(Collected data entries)
%%
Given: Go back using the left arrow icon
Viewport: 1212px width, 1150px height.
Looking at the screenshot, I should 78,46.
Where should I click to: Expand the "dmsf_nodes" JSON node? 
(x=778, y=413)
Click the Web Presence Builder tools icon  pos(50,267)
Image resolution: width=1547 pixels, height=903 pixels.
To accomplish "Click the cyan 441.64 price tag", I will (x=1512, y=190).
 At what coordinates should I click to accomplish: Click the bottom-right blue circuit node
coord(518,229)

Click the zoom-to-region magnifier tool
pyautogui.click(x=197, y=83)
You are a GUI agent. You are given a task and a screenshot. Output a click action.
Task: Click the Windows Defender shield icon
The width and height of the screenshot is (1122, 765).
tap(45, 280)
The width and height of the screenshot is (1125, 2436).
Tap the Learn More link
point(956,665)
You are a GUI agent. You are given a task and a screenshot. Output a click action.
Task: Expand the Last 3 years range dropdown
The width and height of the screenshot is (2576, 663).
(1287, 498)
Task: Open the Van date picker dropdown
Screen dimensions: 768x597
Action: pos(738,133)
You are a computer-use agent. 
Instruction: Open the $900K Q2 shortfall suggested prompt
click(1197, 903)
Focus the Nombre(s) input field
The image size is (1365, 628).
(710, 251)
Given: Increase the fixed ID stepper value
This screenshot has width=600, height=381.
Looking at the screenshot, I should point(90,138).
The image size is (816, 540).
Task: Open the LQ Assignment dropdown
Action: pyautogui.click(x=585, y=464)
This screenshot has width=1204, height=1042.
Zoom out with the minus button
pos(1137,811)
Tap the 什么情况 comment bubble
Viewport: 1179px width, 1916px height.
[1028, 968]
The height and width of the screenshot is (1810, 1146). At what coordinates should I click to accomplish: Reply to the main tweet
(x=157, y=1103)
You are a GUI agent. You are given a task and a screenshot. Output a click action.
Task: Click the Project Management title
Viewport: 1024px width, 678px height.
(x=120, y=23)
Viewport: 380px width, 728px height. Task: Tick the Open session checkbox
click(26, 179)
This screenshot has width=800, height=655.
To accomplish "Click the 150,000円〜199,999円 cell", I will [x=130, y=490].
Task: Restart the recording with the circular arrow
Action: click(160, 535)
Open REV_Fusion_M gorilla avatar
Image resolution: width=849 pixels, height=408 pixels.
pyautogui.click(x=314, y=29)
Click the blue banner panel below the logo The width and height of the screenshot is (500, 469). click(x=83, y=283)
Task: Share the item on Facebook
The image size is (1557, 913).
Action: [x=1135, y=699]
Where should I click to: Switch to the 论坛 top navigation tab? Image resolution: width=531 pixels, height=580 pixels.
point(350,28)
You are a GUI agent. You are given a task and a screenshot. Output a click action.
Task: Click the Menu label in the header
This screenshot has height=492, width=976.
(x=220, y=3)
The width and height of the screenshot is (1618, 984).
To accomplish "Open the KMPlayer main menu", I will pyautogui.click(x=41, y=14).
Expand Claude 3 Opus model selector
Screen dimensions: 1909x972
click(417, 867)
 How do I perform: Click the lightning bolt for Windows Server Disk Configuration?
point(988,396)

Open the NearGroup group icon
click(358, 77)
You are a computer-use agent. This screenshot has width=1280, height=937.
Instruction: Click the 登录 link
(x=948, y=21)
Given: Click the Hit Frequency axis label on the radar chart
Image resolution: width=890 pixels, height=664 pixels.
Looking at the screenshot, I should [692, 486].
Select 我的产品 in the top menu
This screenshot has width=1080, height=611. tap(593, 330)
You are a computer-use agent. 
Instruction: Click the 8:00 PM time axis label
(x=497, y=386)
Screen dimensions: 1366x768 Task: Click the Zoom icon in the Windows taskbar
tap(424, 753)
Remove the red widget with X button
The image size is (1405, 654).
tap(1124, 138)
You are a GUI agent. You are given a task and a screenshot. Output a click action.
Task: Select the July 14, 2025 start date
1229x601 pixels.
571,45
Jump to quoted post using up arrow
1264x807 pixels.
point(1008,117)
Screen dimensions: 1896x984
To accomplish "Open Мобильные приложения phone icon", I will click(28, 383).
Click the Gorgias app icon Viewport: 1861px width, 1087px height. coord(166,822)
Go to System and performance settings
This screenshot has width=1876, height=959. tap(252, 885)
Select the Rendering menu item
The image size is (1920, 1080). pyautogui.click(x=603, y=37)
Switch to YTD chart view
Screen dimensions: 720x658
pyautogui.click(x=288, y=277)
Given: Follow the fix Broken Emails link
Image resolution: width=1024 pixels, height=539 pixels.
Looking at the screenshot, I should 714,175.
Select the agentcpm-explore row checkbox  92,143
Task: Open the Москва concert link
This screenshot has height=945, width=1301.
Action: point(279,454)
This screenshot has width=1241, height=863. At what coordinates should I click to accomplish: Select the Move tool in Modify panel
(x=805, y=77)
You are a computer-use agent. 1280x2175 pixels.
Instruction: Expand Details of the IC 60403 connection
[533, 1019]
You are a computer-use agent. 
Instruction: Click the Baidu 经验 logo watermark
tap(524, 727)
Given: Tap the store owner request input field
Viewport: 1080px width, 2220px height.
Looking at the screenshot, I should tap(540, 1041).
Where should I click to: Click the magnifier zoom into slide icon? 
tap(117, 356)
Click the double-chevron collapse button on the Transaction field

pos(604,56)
%%
▸ The problem: Using the entries above, copy out all lines that contain the string "input".

▸ Answer section:
Focus the Nombre(s) input field
Given: Tap the store owner request input field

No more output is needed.